Work instruction:
From the entries that follow, reproduce exactly and only the lines from the line with "children's entertainment (418, 33)" to the line with "Disclosures (672, 2098)", endpoints included.

Extracted data entries

++++++++++

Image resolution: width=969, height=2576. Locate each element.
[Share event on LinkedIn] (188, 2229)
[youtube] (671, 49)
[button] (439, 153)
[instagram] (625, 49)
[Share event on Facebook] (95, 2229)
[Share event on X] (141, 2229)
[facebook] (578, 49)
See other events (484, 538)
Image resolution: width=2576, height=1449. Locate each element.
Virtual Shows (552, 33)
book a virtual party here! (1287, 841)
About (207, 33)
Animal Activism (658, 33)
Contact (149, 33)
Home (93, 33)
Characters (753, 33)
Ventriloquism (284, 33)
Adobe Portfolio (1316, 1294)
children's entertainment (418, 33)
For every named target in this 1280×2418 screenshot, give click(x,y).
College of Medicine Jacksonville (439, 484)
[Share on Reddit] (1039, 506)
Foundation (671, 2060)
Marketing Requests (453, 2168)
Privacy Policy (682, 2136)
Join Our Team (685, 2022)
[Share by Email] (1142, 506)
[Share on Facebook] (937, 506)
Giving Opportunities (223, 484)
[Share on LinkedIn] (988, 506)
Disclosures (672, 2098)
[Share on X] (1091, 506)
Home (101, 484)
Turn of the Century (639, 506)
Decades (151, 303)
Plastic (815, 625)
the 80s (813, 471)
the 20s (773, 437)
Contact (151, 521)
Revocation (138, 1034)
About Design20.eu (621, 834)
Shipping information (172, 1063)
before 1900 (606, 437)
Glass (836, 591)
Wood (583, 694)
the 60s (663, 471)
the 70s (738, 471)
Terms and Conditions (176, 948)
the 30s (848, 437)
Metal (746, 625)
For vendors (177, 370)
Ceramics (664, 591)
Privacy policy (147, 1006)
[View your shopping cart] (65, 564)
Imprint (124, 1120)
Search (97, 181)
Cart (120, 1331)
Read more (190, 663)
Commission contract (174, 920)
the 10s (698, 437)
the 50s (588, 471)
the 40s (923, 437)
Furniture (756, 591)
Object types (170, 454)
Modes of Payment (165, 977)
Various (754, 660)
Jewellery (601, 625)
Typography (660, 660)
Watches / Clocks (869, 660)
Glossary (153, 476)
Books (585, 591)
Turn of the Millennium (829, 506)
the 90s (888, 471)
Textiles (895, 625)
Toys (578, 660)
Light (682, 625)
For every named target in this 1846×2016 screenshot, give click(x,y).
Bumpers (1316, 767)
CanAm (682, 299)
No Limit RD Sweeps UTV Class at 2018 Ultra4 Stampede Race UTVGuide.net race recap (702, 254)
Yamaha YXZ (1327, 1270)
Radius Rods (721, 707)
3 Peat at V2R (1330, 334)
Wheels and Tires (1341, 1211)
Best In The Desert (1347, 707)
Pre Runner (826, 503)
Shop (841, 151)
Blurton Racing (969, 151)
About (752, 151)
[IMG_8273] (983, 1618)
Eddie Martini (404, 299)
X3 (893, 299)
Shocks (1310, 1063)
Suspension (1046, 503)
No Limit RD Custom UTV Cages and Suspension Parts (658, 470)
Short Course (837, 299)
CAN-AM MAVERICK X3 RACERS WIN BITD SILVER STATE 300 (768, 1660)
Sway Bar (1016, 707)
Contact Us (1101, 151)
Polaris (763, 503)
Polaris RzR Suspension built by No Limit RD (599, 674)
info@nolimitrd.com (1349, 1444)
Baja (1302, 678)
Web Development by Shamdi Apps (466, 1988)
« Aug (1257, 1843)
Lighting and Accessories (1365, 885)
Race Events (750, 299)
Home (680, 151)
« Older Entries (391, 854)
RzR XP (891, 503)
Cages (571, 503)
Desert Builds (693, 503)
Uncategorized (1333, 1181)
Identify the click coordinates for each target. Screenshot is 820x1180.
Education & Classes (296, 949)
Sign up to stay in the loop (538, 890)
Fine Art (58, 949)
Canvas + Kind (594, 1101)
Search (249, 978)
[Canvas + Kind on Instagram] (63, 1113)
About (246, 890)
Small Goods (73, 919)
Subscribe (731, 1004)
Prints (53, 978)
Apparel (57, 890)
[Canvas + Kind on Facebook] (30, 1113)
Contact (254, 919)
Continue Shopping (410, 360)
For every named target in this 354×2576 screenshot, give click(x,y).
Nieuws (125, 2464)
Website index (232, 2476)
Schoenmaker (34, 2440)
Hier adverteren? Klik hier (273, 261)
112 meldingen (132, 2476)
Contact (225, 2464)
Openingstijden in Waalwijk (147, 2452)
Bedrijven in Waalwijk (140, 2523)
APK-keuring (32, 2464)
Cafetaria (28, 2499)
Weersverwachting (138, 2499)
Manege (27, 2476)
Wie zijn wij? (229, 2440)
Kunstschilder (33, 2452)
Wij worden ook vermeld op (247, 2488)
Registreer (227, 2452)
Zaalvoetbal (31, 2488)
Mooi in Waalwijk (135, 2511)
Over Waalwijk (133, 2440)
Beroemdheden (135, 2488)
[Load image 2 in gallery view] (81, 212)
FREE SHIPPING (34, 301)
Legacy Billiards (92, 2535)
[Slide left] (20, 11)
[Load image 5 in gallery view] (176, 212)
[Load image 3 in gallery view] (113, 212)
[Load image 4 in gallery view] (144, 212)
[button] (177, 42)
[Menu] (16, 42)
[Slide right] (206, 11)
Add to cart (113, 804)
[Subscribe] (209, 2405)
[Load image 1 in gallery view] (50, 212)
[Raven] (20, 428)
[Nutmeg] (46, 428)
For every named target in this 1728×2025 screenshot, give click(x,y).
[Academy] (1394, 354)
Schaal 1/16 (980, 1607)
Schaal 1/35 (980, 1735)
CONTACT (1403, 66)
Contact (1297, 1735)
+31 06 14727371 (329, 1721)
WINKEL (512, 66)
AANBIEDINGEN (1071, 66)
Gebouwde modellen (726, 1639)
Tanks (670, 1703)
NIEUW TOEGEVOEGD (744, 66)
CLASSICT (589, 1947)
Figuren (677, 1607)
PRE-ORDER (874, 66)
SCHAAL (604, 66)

++++++++++

Solution:
children's entertainment (418, 33)
For every named target in this 1280×2418 screenshot, give click(x,y).
College of Medicine Jacksonville (439, 484)
[Share on Reddit] (1039, 506)
Foundation (671, 2060)
Marketing Requests (453, 2168)
Privacy Policy (682, 2136)
Join Our Team (685, 2022)
[Share by Email] (1142, 506)
[Share on Facebook] (937, 506)
Giving Opportunities (223, 484)
[Share on LinkedIn] (988, 506)
Disclosures (672, 2098)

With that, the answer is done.